Inicio del juicio en el Tribunal Supremo con testimonios clave, relatos sobre sobres con efectivo y una causa que sigue salpicando a dirigentes y empresas públicas

El juicio por el conocido como caso mascarillas se abrió en el Tribunal Supremo en los primeros días de abril de 2026, con una vista prevista para trece jornadas y citación de 81 testigos. En el centro del proceso están el exministro de Transportes José Luis Ábalos, su exasesor Koldo García y el empresario Víctor de Aldama, acusados de tejer una red para la adjudicación de contratos sanitarios durante la pandemia.
Dos de los encausados se encuentran en Soto del Real en régimen de prisión preventiva, mientras que Aldama afronta la causa en libertad, según constaba en la apertura de la vista.
La primera jornada puso sobre la mesa testimonios que alimentan la versión acusatoria: Joseba García, hermano de Koldo, reconoció haber acudido en dos ocasiones a la sede del PSOE en Ferraz para recoger sobres que, al menos en una entrega, contenían dinero en efectivo.
Ese relato, pronunciado ante el tribunal, irritó a las defensas y subrayó la existencia de movimientos de fondos que la Fiscalía vincula a comisiones por adjudicaciones. Durante la sesión también se evidenció cómo la tensión entre los principales acusados se moderó tras la primera jornada de confrontación.
Alcance de las acusaciones y penas solicitadas
La Fiscalía Anticorrupción atribuye a Ábalos y a su antiguo asesor varios delitos graves: organización criminal, cohecho, tráfico de influencias, falsedad en documento oficial, uso de información privilegiada, prevaricación y malversación. Por todo ello reclama 24 años de prisión para el exministro y 19 años y medio para Koldo García. A Aldama, al que la Guardia Civil sitúa como el supuesto nexo corruptor entre empresas y cargos públicos, se le piden siete años tras admitir parte de los cargos y acogerse a una atenuante por conformidad.

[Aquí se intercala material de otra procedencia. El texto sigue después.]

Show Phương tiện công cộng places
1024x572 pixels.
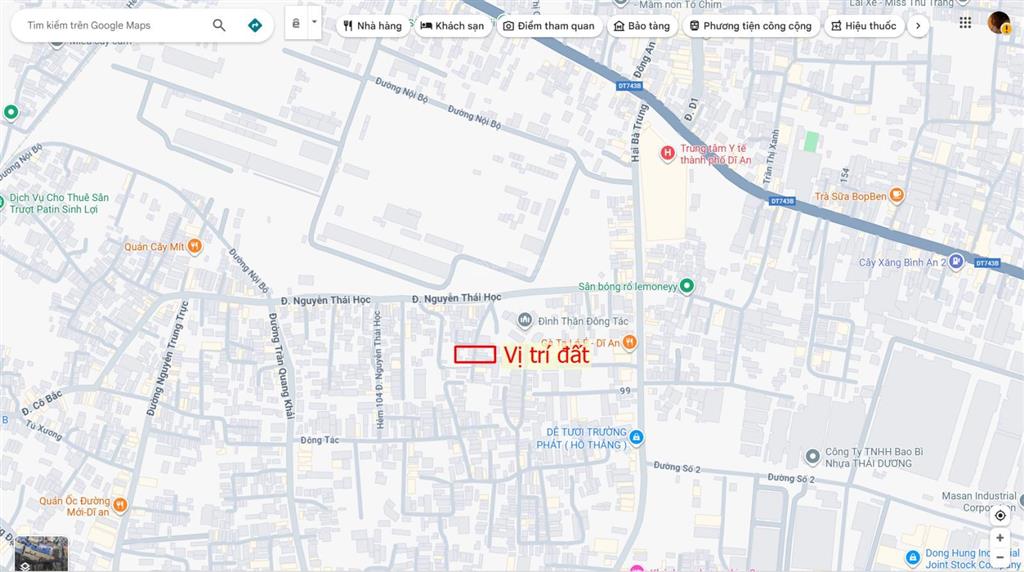[749, 26]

Puntos concretos de la investigación
Entre las conductas investigadas figuran la adjudicación de contratos de compra de material sanitario a empresas vinculadas a Aldama, la contratación irregular de personas afines a Ábalos en sociedades públicas dependientes de Transportes y el alquiler de inmuebles por parte de empresarios de la trama, supuestamente para saldar favores. La acusación popular, dirigida por el Partido Popular, por su parte, solicitó inicialmente penas aún superiores, llegando a reclamar hasta 30 años en algunos supuestos, lo que muestra la amplitud de la controversia jurídica y política que envuelve el proceso.
Desarrollo de la vista y calendario procesal
El tribunal fijó la vista oral para 13 días en sesiones de mañana y tarde, y estableció que los interrogatorios de los acusados se produzcan al final, cuando hayan declarado todos los testigos y se hayan practicado las periciales. Si el calendario se respeta, Aldama, Koldo y Ábalos tendrían previsto declarar, por este orden, la mañana del 28 de abril de 2026. La programación incluye la comparecencia de testigos con perfil muy diverso: familiares, responsables de empresas públicas, y empresarios relacionados con la adjudicación de los contratos supuestamente irregulares.
Testigos y la excepción de altos cargos
El tribunal convocó, además, a cargos institucionales como Francina Armengol y Ángel Víctor Torres, quienes solicitaron y obtuvieron la posibilidad de remitir un informe escrito en lugar de comparecer presencialmente, amparados por la normativa que permite a miembros del Gobierno y presidentes autonómicos aportar documentos cuando su conocimiento deriva de su cargo. La estrategia procesal y la calidad de las pruebas testificales serán determinantes para la evolución de la causa en las próximas semanas.
Seguridad, prisiones y ramificaciones políticas
Los dos principales acusados serán trasladados diariamente desde la cárcel de Soto del Real hasta el Alto Tribunal, con medidas de custodia que incluyen acceso por una entrada lateral y desplazamientos escoltados hasta el Salón de Plenos. El caso, que se filtró al público con detenciones en febrero de 2026, ya provocó movimientos internos en el PSOE y abrió investigaciones anexas sobre adjudicaciones de obra pública, que llevaron a la dimisión o pérdida del fuero de algunas figuras relacionadas. La resolución del juicio tendrá impacto jurídico y político, al dirimir responsabilidades penales y arrojar luz sobre el funcionamiento de contratos durante la pandemia.